DATA SUPPLIED
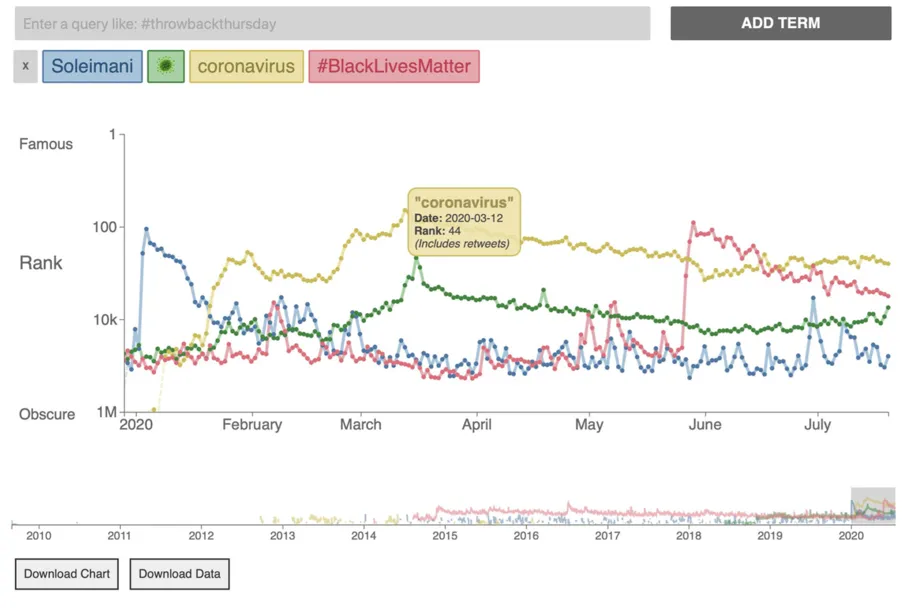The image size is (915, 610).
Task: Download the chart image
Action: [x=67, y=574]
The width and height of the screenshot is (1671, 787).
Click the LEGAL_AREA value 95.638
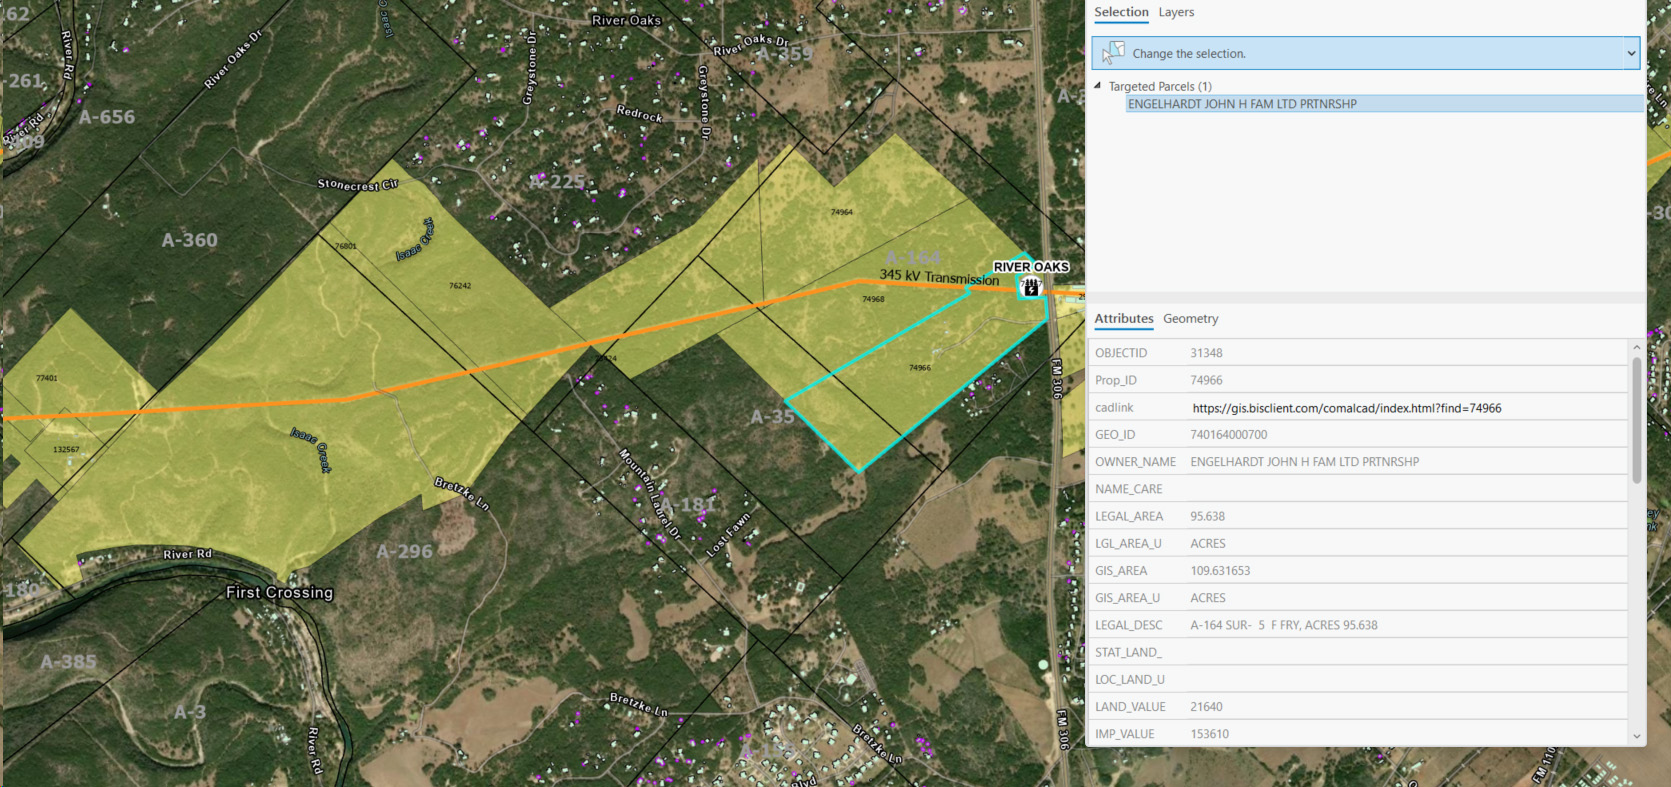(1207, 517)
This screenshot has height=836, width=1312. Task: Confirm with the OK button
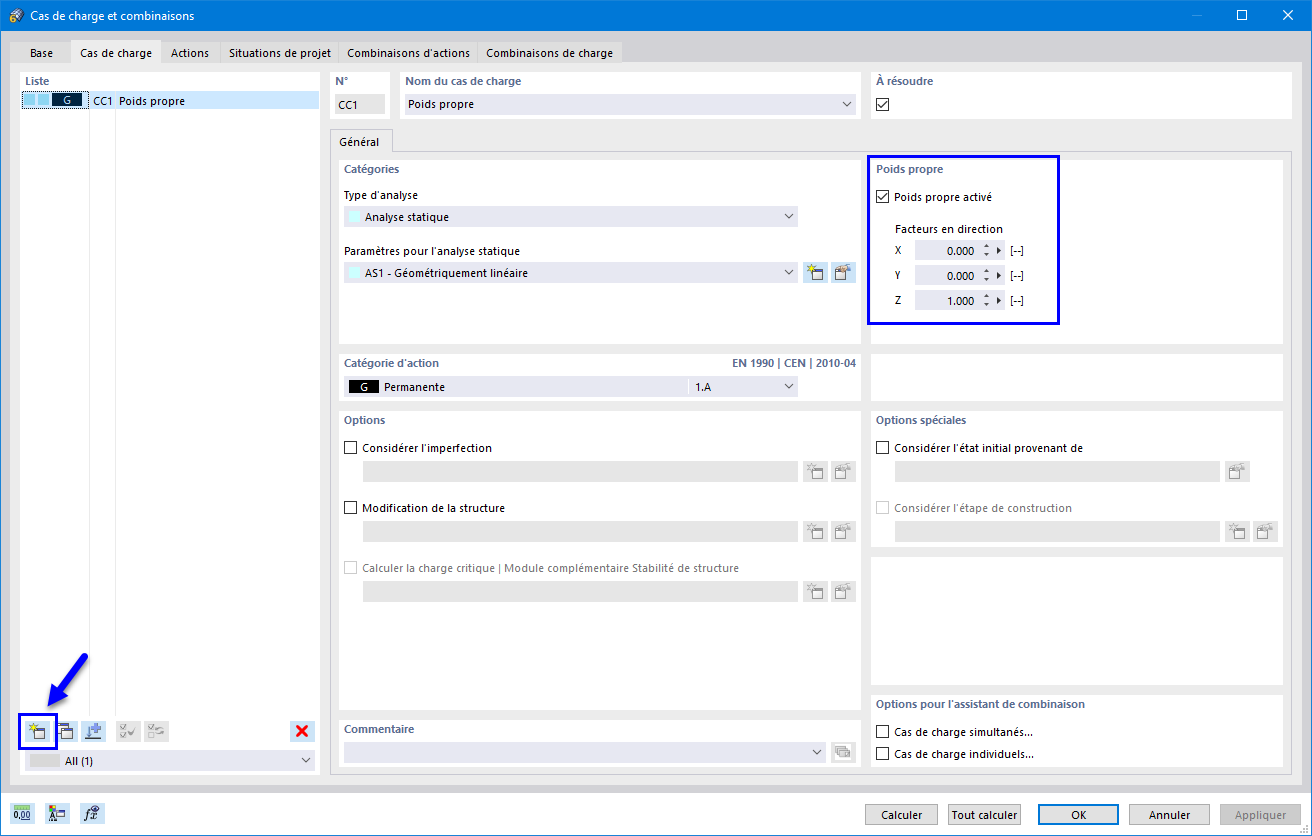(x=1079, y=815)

SHORT EXERCISE
Rewrite the listing above as a JSON list of strings with one string per line, leaving out blank lines and the pictures.

EXPECTED OUTPUT
[
  "The image size is (915, 610).",
  "Task: Download the chart image",
  "Action: [x=67, y=574]",
  "The width and height of the screenshot is (1671, 787).",
  "Click the LEGAL_AREA value 95.638",
  "(1207, 517)",
  "This screenshot has height=836, width=1312. Task: Confirm with the OK button",
  "(x=1079, y=815)"
]